Although different elements, including hydrogen, have previously been trapped, the experiment by Hogan et al. marks an important advance. Until now, mostly laser cooling has been used as a first step to trap atoms. However, laser cooling requires a particular level structure that excludes many atoms and all molecules. In contrast, Zeeman deceleration requires only a sufficiently large magnetic moment in the atom or molecule under investigation. In the periodic table at the bottom of Fig. 1, the value for the effective magnetic moment (in Bohr magnetons) divided by their mass (in amu) is given for selected ground-state atoms. This number determines how many magnetic deceleration stages are needed to bring a certain element to (near) rest. In the experiment of Hogan et al., 12 stages were used to decelerate and trap hydrogen. It follows that in order to trap, for instance, phosphorous atoms, one needs 120 magnetic field stages similar to those used by Hogan et al. Thus a machine consisting of 200 magnetic deceleration stages would make the trapping of 19 different elements possible. Such a machine would also be able to decelerate many molecules such as O2 [10], NO, OH, and NH. If one is willing to build a machine consisting of 400 stages, the number of elements that can be trapped increases to 31.

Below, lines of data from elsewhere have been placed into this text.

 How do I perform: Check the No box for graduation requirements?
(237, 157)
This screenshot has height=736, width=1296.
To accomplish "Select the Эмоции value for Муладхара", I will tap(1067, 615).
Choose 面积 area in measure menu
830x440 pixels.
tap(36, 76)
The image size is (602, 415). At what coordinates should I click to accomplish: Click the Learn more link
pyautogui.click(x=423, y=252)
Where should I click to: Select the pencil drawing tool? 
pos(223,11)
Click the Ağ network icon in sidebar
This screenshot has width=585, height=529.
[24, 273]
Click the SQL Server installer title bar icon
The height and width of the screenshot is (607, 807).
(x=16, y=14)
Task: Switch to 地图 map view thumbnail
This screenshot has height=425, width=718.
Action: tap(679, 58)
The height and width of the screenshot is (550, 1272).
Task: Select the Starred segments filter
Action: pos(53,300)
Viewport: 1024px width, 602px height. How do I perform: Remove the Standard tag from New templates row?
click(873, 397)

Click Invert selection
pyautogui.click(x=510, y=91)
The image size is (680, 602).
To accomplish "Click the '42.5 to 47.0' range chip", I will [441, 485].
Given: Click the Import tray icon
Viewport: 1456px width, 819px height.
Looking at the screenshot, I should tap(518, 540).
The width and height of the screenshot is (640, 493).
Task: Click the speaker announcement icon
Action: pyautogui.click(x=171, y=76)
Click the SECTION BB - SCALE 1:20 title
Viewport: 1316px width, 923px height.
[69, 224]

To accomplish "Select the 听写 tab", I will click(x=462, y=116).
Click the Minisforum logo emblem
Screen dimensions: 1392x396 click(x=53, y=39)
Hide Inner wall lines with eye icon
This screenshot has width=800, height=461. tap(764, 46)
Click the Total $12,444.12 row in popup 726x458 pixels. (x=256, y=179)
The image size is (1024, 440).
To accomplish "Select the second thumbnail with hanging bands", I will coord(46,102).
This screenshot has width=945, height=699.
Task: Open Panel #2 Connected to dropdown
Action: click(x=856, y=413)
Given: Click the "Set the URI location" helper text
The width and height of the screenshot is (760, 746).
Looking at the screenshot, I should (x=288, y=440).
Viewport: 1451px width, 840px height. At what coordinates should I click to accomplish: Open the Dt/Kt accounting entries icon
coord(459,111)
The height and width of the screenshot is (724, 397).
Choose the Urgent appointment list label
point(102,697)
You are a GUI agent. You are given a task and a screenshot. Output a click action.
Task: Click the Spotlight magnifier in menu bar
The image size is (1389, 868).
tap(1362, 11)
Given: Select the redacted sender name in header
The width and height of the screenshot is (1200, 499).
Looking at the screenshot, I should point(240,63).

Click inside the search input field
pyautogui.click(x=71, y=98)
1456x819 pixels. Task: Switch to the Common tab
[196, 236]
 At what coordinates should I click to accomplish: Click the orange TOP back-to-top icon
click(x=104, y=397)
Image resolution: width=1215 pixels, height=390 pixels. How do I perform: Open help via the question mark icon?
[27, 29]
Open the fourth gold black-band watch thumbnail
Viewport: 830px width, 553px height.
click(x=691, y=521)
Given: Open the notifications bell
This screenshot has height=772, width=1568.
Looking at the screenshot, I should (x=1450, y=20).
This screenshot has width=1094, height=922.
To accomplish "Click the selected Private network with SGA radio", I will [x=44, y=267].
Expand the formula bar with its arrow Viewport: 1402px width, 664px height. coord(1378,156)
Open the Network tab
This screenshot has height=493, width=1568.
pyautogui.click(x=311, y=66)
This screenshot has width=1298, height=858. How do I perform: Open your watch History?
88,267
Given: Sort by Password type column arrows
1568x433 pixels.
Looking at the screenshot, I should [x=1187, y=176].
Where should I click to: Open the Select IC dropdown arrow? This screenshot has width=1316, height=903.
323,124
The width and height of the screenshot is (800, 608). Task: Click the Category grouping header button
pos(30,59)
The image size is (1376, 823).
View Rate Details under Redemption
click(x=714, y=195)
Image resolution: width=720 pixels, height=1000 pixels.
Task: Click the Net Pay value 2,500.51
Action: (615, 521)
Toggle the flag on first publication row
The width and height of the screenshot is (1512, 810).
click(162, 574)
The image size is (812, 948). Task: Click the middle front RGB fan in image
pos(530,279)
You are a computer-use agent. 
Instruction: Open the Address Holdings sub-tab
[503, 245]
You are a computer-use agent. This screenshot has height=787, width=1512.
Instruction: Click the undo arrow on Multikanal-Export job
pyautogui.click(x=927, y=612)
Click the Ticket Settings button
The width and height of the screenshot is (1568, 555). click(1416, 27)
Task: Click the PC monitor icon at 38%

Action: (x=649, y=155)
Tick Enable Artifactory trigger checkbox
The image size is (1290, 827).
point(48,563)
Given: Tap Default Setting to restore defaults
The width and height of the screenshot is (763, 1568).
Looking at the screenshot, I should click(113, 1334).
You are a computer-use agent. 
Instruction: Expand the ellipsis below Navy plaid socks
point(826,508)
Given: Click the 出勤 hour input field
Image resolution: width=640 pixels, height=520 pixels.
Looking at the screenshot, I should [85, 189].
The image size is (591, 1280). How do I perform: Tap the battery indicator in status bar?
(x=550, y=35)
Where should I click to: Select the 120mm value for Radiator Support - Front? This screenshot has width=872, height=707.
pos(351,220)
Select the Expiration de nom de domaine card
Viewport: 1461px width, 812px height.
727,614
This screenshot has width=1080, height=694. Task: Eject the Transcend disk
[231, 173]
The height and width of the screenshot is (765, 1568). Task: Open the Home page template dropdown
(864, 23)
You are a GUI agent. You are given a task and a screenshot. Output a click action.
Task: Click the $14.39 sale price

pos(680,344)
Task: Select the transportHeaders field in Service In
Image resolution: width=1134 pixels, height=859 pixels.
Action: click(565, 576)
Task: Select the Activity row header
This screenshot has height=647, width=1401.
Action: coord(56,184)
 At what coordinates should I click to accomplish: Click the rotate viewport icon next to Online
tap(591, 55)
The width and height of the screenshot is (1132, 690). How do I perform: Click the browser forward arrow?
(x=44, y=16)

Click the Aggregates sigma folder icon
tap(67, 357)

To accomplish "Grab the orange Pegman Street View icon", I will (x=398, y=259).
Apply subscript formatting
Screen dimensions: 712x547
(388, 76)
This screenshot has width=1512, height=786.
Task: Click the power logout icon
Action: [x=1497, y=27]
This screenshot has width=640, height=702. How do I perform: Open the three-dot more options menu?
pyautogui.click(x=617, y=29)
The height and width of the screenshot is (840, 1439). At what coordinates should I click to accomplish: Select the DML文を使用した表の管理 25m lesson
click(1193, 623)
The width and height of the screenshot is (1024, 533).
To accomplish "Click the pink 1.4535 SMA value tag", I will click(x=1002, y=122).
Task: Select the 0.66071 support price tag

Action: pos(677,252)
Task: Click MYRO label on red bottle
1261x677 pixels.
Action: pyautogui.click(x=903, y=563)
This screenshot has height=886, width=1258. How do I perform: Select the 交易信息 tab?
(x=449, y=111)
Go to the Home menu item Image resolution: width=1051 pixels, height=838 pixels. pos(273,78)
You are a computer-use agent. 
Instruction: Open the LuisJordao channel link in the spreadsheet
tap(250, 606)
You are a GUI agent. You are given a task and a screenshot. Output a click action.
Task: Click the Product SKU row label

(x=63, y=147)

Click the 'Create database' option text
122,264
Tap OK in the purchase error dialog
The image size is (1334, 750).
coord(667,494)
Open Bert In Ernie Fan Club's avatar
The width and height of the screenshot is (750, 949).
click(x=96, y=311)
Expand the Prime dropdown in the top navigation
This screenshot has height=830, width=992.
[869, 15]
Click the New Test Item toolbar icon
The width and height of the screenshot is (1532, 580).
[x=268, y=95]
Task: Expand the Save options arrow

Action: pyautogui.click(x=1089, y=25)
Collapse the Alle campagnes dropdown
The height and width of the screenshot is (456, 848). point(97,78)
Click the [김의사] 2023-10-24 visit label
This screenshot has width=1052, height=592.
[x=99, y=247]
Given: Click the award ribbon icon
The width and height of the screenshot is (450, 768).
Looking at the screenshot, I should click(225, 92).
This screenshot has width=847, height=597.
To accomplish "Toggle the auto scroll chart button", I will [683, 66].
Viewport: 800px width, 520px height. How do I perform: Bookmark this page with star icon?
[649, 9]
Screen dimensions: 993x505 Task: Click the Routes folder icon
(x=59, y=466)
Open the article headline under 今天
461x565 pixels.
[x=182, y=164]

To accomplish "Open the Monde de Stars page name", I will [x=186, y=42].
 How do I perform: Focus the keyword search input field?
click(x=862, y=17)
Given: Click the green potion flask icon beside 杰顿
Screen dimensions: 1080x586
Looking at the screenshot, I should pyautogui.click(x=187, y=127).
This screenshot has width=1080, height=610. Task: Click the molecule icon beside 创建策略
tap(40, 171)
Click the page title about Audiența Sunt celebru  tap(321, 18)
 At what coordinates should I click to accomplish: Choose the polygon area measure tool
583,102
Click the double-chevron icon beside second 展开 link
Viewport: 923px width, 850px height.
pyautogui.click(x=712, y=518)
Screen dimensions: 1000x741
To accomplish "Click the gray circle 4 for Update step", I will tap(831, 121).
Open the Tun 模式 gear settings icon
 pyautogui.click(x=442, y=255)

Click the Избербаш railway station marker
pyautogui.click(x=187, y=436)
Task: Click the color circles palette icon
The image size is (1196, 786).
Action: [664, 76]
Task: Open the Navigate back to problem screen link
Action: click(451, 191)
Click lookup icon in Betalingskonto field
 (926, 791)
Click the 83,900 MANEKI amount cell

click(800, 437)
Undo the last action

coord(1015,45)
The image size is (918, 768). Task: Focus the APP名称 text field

The fact that hydrogen has been trapped is especially noteworthy. Hydrogen, the simplest and most well-understood atom, permits unique confrontations between experiment and theory [11]. Whereas the helium dilution refrigerators that have been used so far to trap hydrogen [12] are bulky complicated machines with limited flexibility and (optical) access, Zeeman decelerators have no such limitations. Moreover, a Zeeman decelerator will work equally well with deuterium and tritium atoms (save for a factor of two or three more stages to compensate for the larger mass of deuterium or tritium, respectively). Trapped tritium atoms might offer a novel approach for studying the beta decay of tritium and for measuring the (as yet unknown) mass of the electron neutrino [13]. Even more speculative, Zeeman deceleration might prove useful for decelerating and trapping antihydrogen. This would make it possible to test with utmost precision if there are differences between matter and antimatter—even a tiny difference would require scientists to reformulate the most basic laws of physics [14].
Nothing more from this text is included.